Usually they will begin by firing a grandiose broadside along the lines of, “Invalid mass! False worship from a heretical church founded to feed a king’s libido!” Or, “This is a mass of demons! Turn to the true mass of Roman Catholicism away from the heresies of sex-crazed Luther’s Protestant “Deformation”.” I kid not. This is literally the sort of stuff they pump out.
Quietly responding to this, even in the most cautious, gentlemanly and kindly manner, will result in escalating hysterics. I tend to imagine them hammering feverishly on their keyboards, “like lab rats on methamphetamine” (to quote Frasier).
Then comes the next phase of wearisomely abrasive posts, as long as your arm. These consist of strips of prefabricated assertions, circular reasoning, or begging the question fallacies in which they assume that all other churches are fallen, heretical, and false. It never seems to occur to them to consider that Roman Catholicism might warrant these charges more than the targets of their rage.

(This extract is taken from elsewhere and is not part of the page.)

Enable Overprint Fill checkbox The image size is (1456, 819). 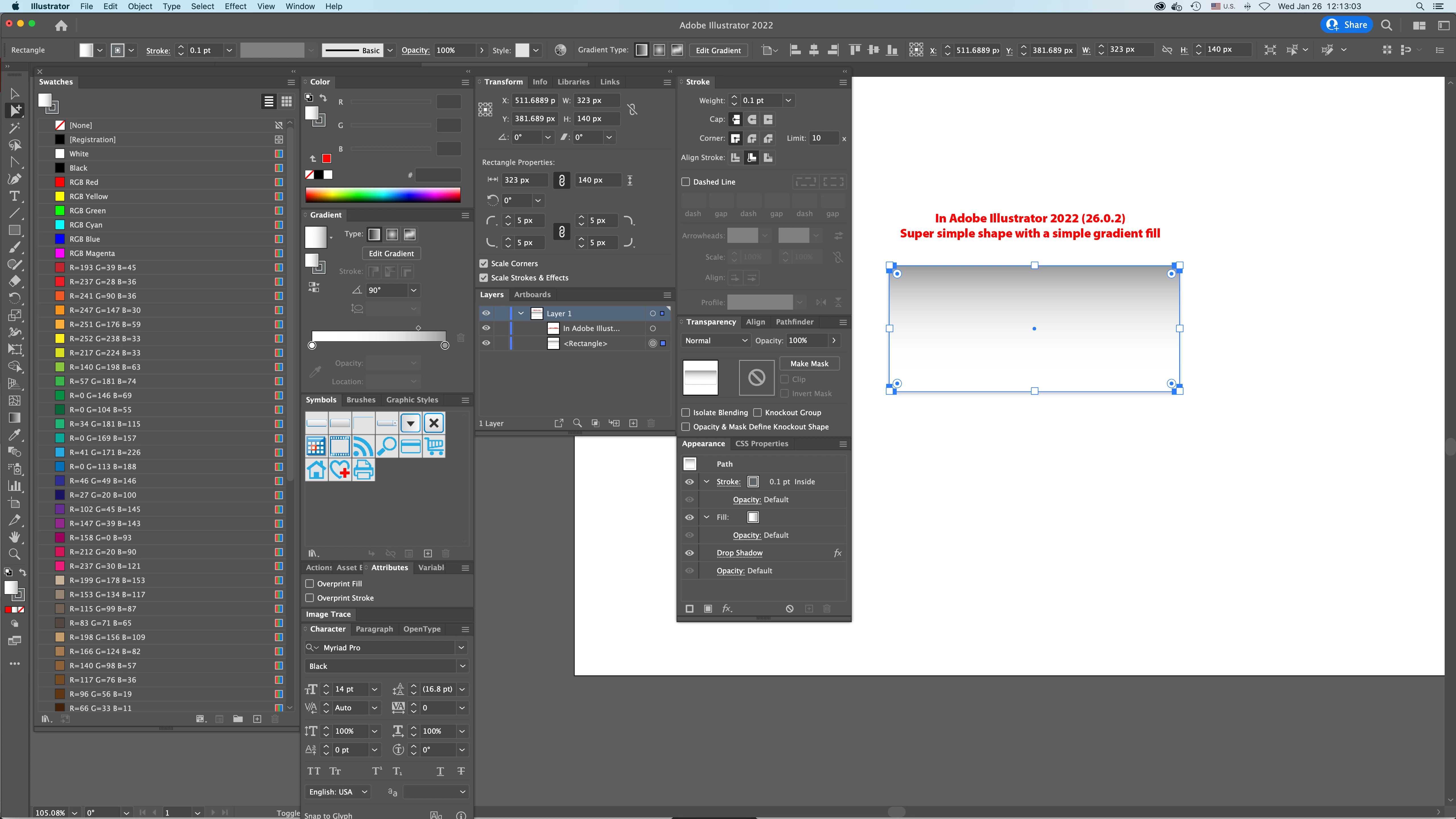pos(310,584)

In my experience, any “conversation” degenerates immediately as the Roman Catholic zealot fires zingers, abuse, names, and rank profanity. In fact, somewhere in my Youtube account is a conversation that was so peppered with four-letter words that I was forced to block the man (they almost always are men). As his harassment continued, he informed me that he actually was keeping the commandment of Christ to love. His abuse was love.
More profanity has been directed at me by Roman Catholics than by Muslims. In general, Muslims will be polite, even if they feel compelled to tell you that you will boil in hell for eternity. If you try to be diplomatic, they will be diplomatic in return, eager to call infidels to their faith in a demonstration of sincere, though erroneous, zeal.
One cannot help seeing a tragic parallel between Roman Catholic zealots and the New Testament Pharisees, a parallel that I have seldom seen enacted so predictably and with paint-by-numbers rote by Protestants, although I am certain that self-proclaimed Protestant bigots exist everywhere as well.
Online interactions like these prove something about the root stock from which various believers arise. For Roman Catholic defenders, the pride is palpable. In their minds they are not lowly vessels saved by grace alone, but rather they are the best kind of Christian that exists. They are infinitely superior to Protestants, and thus they obtain enjoyment and purpose from condemning Protestants of any stripe, rubbishing their simple faith in the Lord Jesus Christ.
Their chief glory must not lie in following the Lowly Nazarene, for if it did, surely they would seek to obey his imperative to love. Instead, they seem to derive more gratification from being submitted to the powerful and great Pope who leads a powerful and mighty church. Even in conversation, they seek to convert people to their church, not to the Lord Jesus Christ who is relegated to a comparatively minor role of being the casual agent, or the machinery beneath the hood. And so their behaviour demonstrates how the pope has supplanted the affections and obedience that properly belongs to Christ alone.
To “James”: I am sorry you deleted our conversation. I write with sadness this final comment, which I hope you will see.
Yes, I certainly agree with you about the errors of Islam. Unfortunately, I can be consistent in my position but it is very difficult (indeed, I would say impossible) for you to be theologically consistent in your accusation that Anglicans are guilty of heretical interactions with Muslims. This is because the church you defend has stated in its own Catechism (s. 841) that Roman Catholics and Muslims adore the same god.
This is not a mere statement of shared monotheism, as you suggest. It is much more. It is an affirmation that the respective deities of Islam and Roman Catholicism are the same – part of a common “faith of Abraham”, despite Muhammad proclaiming things that Abraham never believed and which are antithetical to both the Old and New Testaments.
We agree that the Christian God is triune. The Muslim deity is unitarian. Therefore this cannot be the “same god”, as Rome teaches. Moreover, this represents a clear break with Roman Catholicism’s historic position on Islam and other religious faiths. Nonetheless, since Pope John Paul II allowed himself to be photographed kissing a Koran, your church has accelerated its interfaith experimentation to an unprecedented degree.
It is sad that you were unaware of this. I provided you with links to the National Catholic Reporter showing Muslim art and symbols being displayed in a Roman Catholic Church in the United States. You had previously said that this never happens, could never happen, and has never happened anywhere in the Roman Catholic Church. It is with sincere sorrow that I point out to you the fact that your church has been greatly committed to interfaith experimentation.